→ **Raw records**
_ _ _

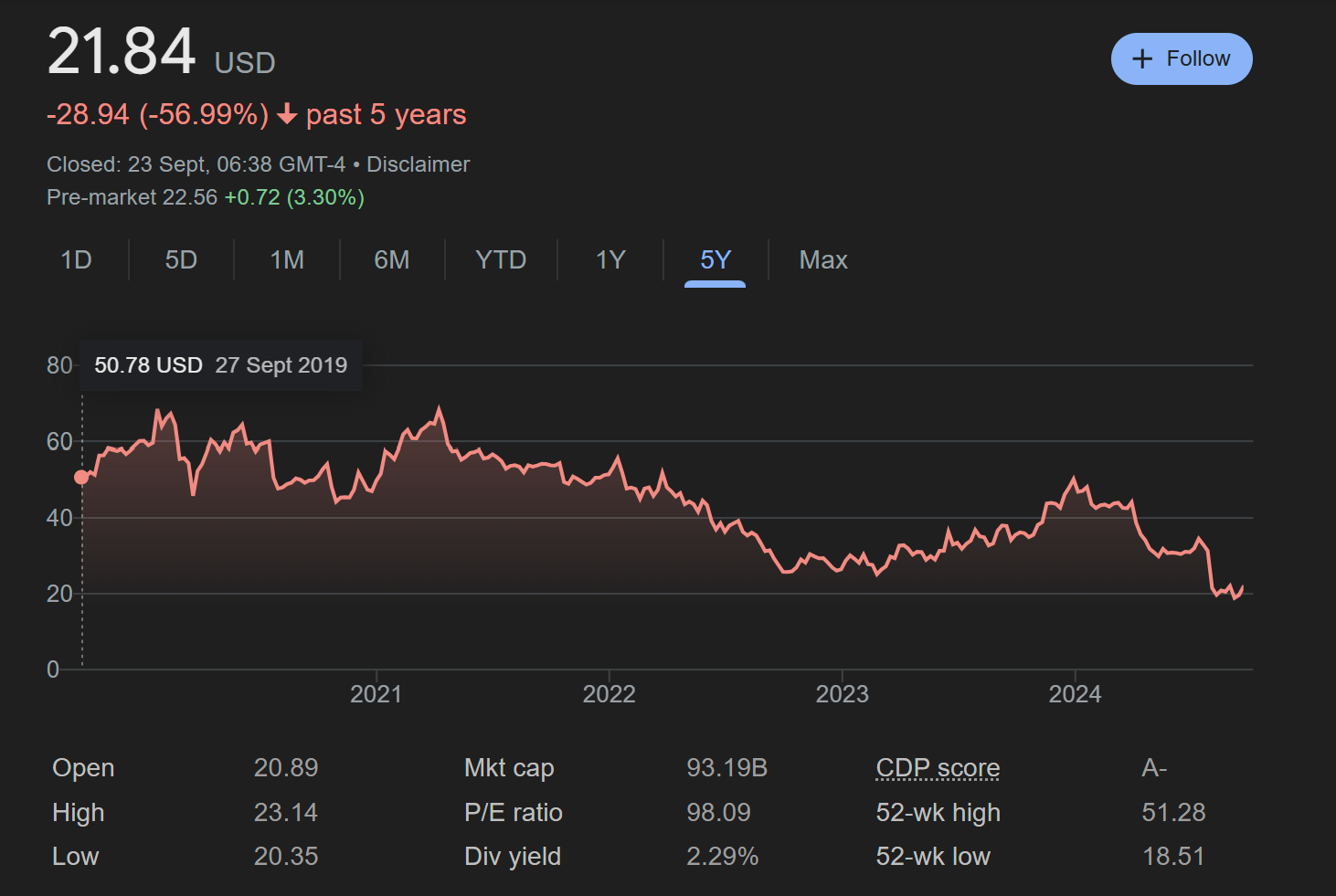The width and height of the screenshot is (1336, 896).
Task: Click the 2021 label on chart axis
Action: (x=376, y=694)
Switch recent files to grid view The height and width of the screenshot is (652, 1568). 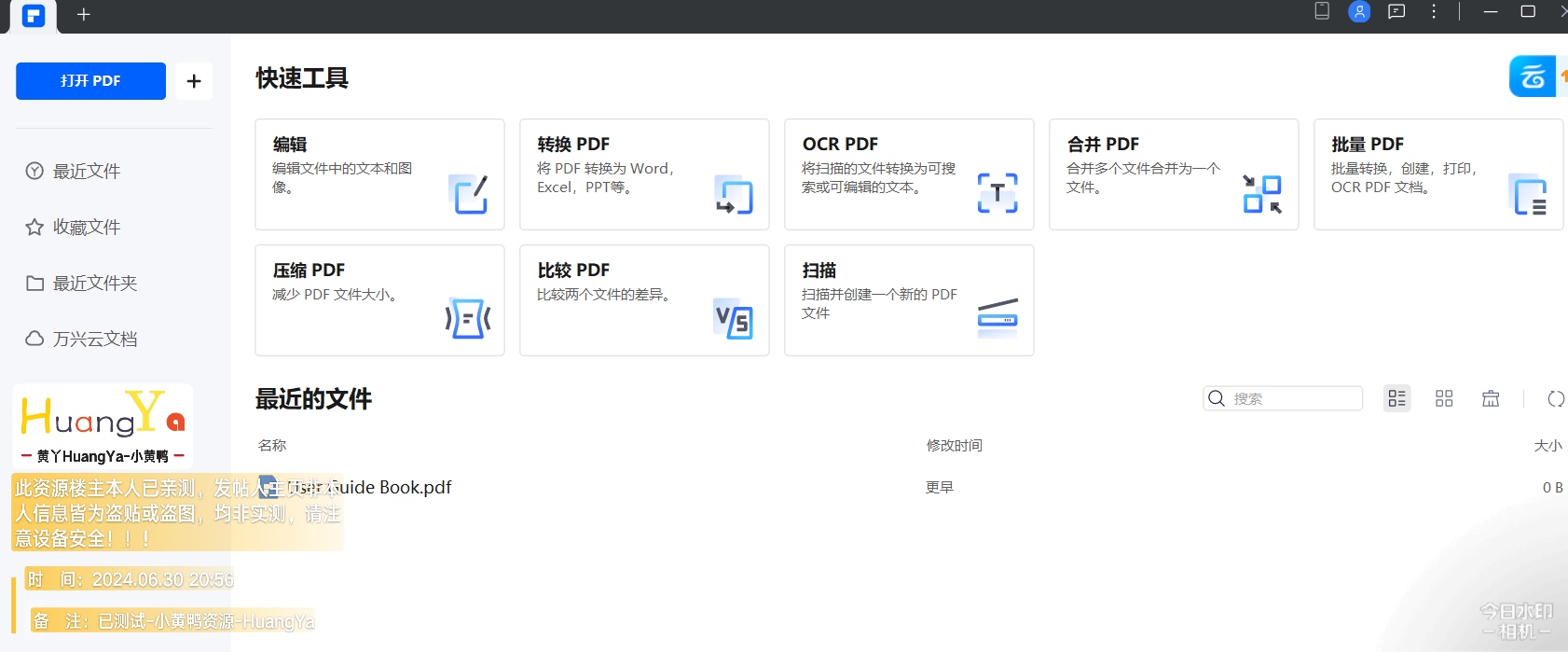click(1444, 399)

_ _ _

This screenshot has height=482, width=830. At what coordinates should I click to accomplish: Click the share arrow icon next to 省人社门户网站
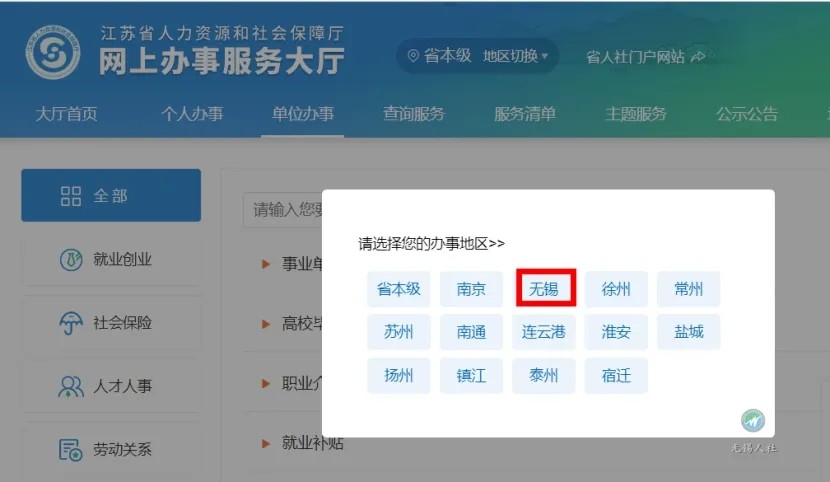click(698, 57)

_ _ _

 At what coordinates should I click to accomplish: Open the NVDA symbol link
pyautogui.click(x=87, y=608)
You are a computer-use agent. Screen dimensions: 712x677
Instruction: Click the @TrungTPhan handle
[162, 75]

_ _ _

→ **Task requirements**
From the material above, pull out the lines from the line with "This screenshot has" to the line with "click(698, 57)", inclusive, and reproduce them without change, omitting the pictures.

→ **Solution to the problem**
This screenshot has height=482, width=830. At what coordinates should I click to accomplish: Click the share arrow icon next to 省人社门户网站
click(698, 57)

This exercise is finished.